%%
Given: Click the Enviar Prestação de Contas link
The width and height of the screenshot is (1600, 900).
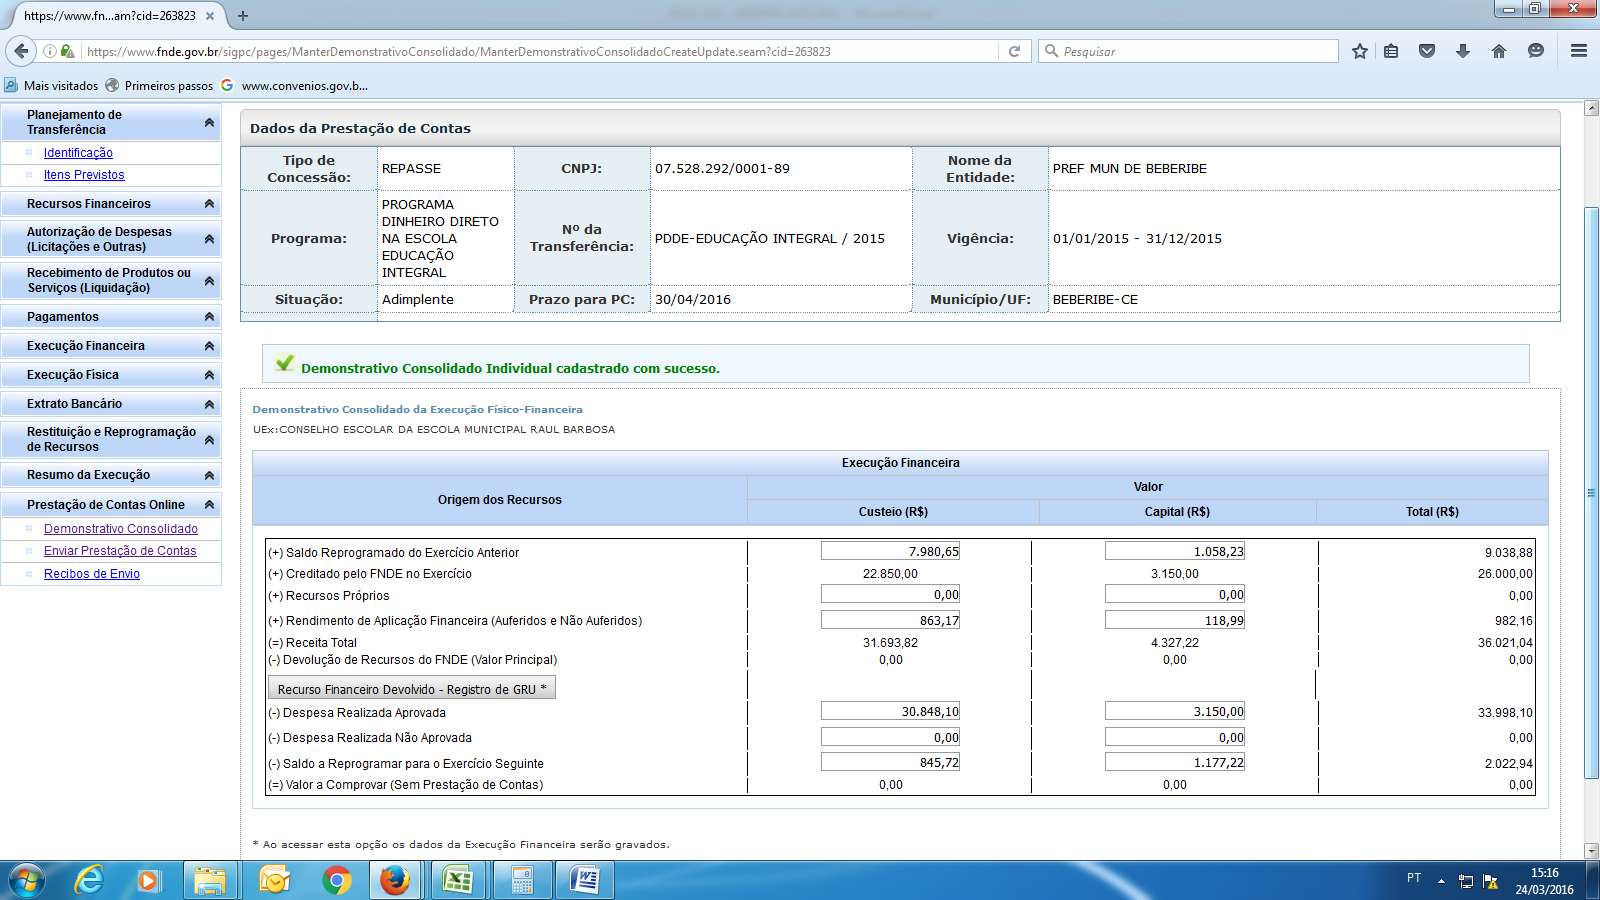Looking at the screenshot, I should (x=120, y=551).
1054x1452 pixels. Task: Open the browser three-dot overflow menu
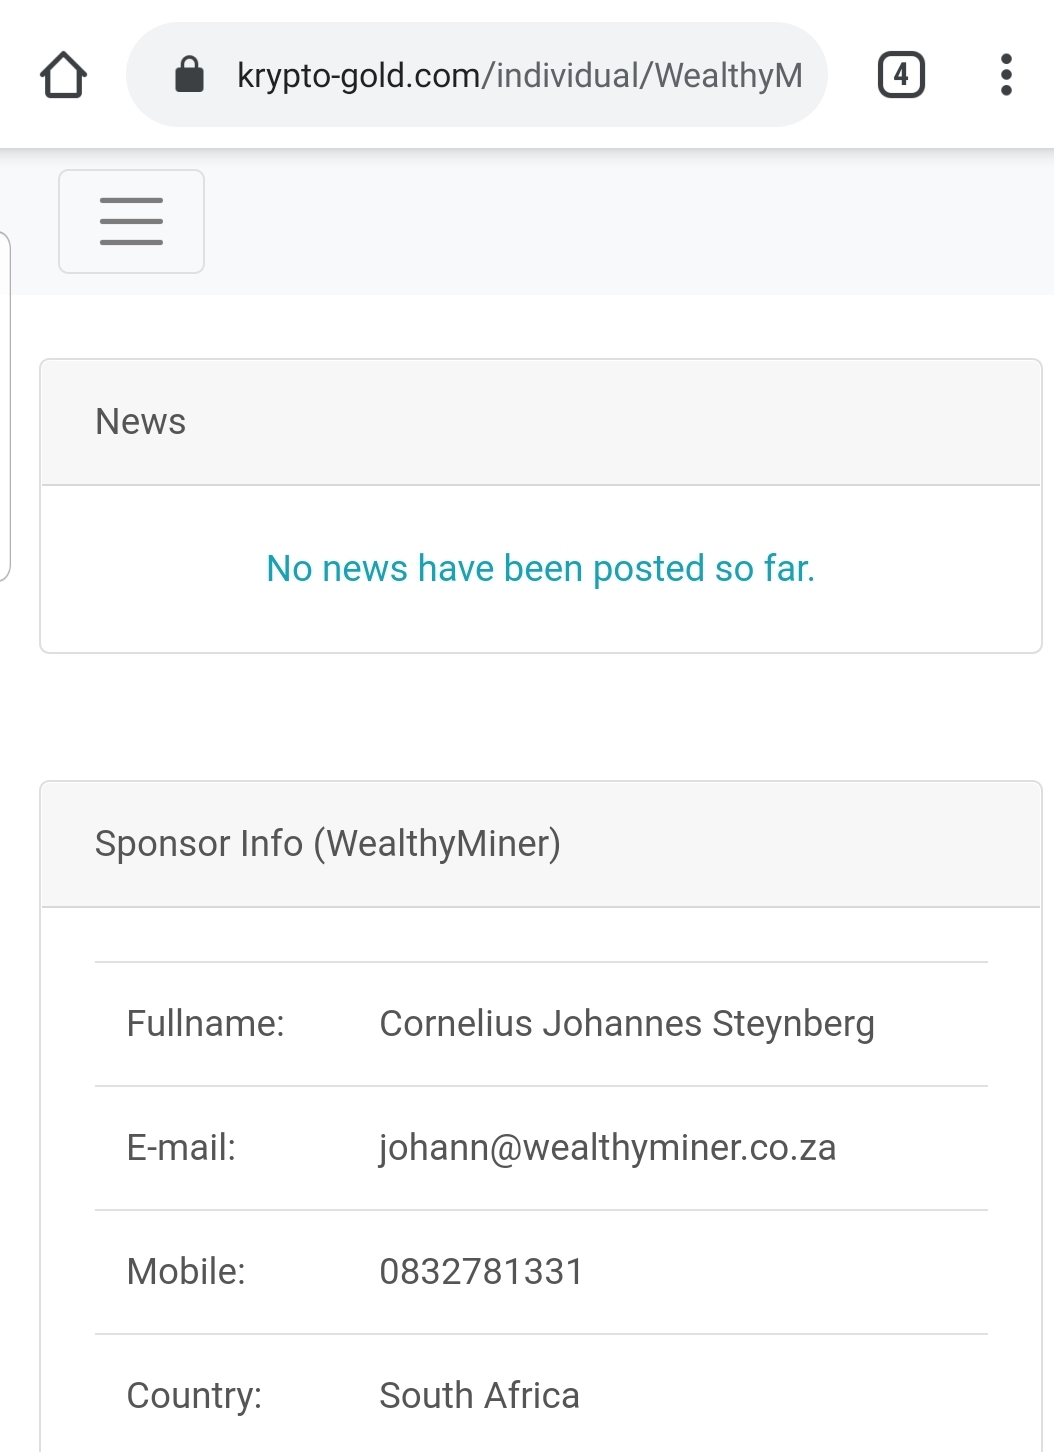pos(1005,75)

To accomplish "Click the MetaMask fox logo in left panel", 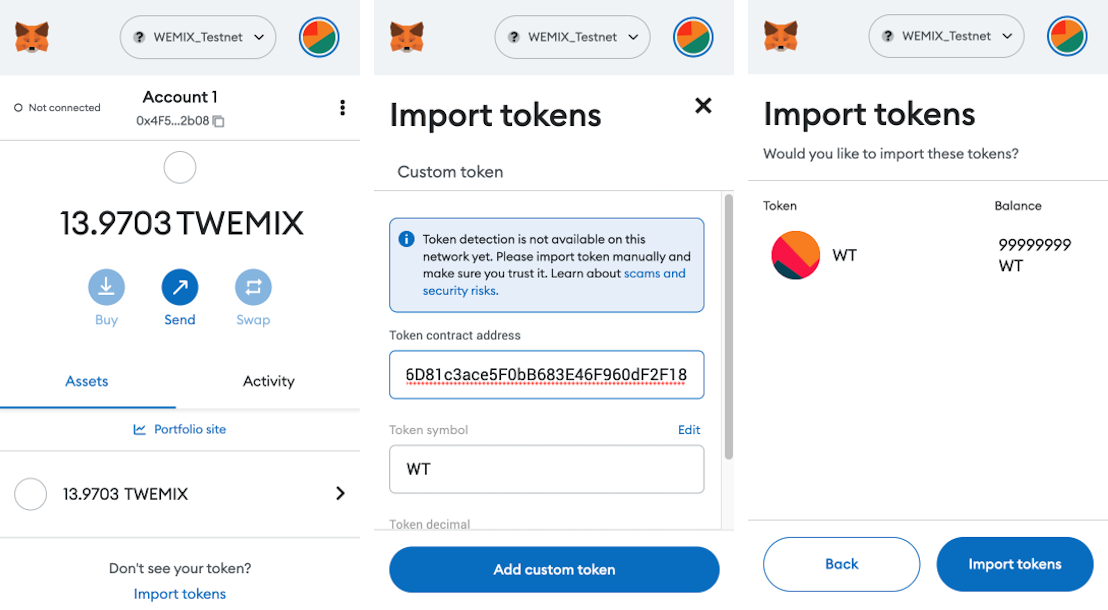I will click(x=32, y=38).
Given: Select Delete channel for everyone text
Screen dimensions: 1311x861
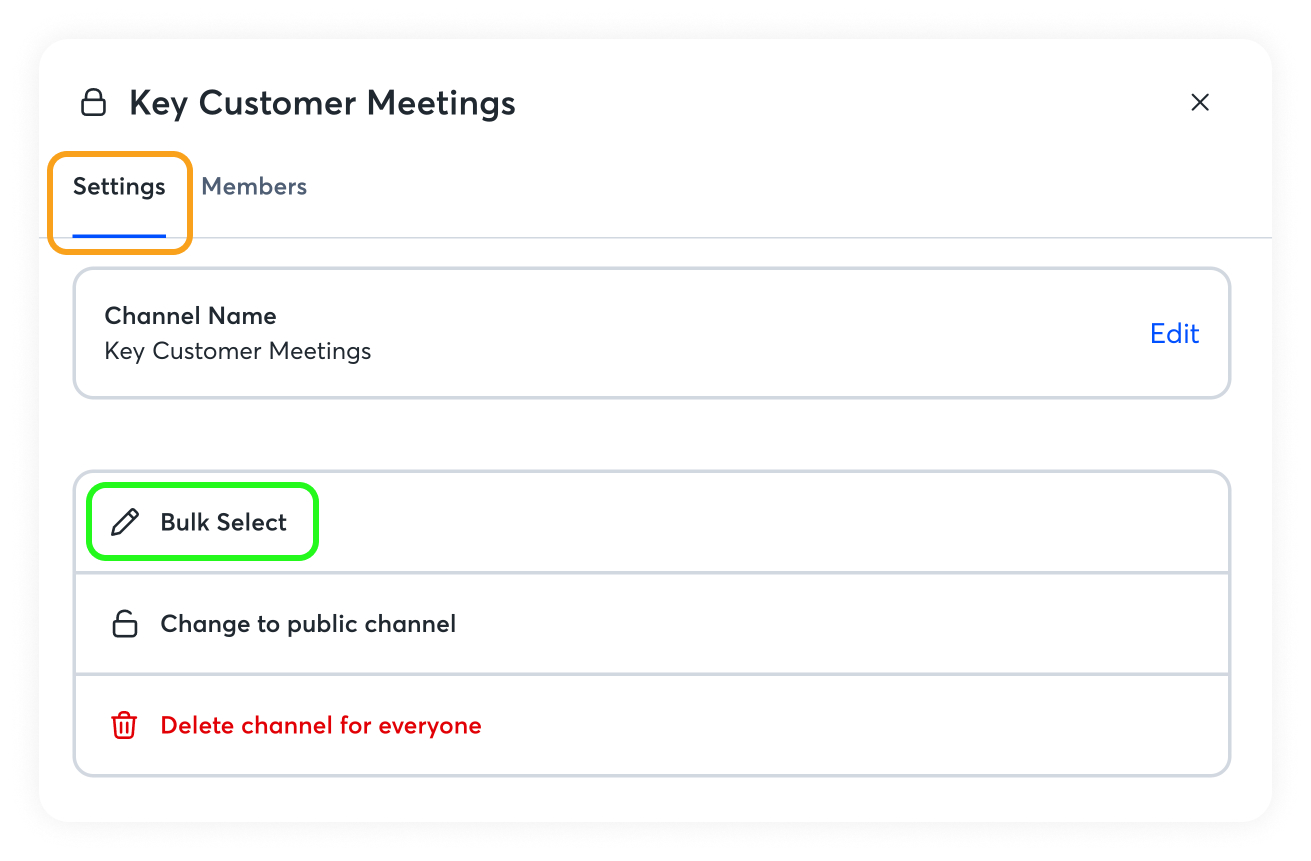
%%
Render the lines of the items starting at the line containing "Given: Select Delete" and ending at the end of the items as a Markdown table with the columns No. and Text, numbering each line and omitting blank lines. Leave the pictures out of the table.

| No. | Text |
|---|---|
| 1 | Given: Select Delete channel for everyone text |
| 2 | Screen dimensions: 1311x861 |